## Records provided
▼
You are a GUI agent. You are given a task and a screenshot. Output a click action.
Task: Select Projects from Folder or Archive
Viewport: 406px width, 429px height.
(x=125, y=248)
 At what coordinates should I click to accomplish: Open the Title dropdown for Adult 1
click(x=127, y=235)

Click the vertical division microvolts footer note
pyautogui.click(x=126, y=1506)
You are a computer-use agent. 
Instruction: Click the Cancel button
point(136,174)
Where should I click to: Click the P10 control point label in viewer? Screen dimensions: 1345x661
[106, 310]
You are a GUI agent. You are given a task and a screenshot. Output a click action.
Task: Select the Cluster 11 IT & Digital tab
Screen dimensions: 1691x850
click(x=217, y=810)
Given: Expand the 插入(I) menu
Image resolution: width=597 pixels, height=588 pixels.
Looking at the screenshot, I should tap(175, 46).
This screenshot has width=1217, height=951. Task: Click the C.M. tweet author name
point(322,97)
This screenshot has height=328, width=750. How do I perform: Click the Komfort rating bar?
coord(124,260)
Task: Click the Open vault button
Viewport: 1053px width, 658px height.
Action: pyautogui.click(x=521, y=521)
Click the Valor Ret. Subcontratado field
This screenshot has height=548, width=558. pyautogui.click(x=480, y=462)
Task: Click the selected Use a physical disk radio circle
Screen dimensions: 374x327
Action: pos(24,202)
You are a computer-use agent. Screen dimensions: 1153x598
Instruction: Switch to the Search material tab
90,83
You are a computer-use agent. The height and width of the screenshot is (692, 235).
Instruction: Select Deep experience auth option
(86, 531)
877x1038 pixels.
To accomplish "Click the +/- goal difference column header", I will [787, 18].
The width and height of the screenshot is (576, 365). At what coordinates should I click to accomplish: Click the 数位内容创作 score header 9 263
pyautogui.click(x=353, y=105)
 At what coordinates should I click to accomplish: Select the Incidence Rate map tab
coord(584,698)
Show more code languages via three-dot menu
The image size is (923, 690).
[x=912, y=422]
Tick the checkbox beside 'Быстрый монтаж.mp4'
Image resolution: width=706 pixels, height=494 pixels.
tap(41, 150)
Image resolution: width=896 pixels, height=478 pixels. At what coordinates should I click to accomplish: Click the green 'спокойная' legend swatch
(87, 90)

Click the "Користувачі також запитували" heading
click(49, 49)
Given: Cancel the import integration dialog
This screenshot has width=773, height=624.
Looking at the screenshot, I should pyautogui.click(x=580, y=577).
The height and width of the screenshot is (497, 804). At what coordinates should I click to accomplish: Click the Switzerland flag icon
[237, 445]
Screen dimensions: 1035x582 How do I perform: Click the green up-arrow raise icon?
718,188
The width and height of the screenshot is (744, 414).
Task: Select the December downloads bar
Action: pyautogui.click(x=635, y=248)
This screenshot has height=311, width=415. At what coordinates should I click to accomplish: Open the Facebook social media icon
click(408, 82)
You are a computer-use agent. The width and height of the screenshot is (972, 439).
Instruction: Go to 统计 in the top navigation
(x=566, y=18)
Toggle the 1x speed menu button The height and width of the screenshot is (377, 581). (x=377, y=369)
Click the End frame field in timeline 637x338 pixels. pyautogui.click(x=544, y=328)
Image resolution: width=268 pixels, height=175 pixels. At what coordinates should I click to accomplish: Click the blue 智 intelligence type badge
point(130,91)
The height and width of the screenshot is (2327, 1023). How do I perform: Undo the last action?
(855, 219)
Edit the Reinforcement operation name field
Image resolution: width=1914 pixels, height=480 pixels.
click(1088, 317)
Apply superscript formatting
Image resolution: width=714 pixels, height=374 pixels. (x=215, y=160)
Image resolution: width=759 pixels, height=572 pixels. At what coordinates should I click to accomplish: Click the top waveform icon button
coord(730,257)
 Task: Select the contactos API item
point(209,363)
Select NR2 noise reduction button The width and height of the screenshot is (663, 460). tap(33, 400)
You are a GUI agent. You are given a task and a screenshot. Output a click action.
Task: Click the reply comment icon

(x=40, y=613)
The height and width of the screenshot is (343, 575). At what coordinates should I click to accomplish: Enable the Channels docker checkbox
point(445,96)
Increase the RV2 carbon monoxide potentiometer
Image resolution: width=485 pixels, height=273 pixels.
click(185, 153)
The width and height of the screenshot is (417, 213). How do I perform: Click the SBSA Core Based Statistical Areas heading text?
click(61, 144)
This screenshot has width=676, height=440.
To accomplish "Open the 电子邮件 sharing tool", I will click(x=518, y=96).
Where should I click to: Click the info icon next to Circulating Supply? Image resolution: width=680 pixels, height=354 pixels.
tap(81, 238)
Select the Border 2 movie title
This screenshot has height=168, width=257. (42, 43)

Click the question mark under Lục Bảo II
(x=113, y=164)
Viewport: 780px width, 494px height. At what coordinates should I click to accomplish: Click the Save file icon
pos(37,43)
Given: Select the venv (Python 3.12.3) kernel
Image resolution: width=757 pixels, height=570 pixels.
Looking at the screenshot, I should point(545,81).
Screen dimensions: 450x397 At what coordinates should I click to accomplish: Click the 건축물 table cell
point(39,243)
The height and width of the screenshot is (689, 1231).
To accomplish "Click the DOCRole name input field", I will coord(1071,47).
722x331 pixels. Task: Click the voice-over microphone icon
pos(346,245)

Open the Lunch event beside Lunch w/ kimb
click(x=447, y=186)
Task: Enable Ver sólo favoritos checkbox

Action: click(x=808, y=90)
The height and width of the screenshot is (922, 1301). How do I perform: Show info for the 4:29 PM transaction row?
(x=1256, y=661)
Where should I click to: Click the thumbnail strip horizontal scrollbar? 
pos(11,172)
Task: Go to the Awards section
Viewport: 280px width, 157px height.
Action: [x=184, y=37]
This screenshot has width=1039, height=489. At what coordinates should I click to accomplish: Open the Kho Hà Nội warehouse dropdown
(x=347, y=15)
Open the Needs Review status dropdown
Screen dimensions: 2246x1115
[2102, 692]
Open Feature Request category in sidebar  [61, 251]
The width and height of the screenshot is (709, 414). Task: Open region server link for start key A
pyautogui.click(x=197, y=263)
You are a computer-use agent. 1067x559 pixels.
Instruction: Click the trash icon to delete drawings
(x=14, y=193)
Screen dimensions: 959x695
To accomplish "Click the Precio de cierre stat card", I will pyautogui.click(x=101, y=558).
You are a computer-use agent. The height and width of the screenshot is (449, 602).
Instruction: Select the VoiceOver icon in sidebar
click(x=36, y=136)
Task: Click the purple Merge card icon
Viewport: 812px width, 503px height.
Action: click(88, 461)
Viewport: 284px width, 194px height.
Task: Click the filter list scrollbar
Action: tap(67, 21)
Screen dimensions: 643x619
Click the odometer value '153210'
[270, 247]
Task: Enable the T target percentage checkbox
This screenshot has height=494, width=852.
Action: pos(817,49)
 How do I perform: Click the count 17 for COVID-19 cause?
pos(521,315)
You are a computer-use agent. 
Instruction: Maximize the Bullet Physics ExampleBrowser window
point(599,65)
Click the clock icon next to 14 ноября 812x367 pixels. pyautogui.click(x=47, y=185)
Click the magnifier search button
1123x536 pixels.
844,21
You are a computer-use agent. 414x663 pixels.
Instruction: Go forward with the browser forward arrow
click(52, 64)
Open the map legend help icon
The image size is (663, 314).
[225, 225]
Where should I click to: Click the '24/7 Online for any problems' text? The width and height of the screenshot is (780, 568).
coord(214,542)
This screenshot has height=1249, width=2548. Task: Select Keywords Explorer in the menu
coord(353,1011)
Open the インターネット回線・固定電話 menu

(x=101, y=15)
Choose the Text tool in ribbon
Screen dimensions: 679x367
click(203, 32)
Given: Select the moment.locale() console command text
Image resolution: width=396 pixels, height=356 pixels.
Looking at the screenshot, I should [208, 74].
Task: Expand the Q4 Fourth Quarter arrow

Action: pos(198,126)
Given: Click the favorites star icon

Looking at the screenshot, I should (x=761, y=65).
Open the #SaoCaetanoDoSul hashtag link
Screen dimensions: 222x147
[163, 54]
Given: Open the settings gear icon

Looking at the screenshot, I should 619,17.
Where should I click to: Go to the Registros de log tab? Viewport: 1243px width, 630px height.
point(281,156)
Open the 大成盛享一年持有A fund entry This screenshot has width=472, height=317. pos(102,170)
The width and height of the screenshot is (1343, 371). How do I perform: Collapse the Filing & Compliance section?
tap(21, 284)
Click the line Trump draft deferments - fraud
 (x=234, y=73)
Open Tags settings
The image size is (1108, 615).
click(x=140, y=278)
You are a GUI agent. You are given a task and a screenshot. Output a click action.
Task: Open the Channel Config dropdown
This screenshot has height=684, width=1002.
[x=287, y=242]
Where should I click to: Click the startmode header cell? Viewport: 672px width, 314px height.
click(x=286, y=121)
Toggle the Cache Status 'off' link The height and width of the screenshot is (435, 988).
▲
## What is being asked
Reproduce the entries starting at the line containing "Open the Needs Review status dropdown" and ending at the line containing "(x=14, y=193)", renaming "trash icon" to "bin icon" and leaving everything else unchanged.

## Task answer
Open the Needs Review status dropdown
Screen dimensions: 2246x1115
[2102, 692]
Open Feature Request category in sidebar  [61, 251]
The width and height of the screenshot is (709, 414). Task: Open region server link for start key A
pyautogui.click(x=197, y=263)
You are a computer-use agent. 1067x559 pixels.
Instruction: Click the bin icon to delete drawings
(x=14, y=193)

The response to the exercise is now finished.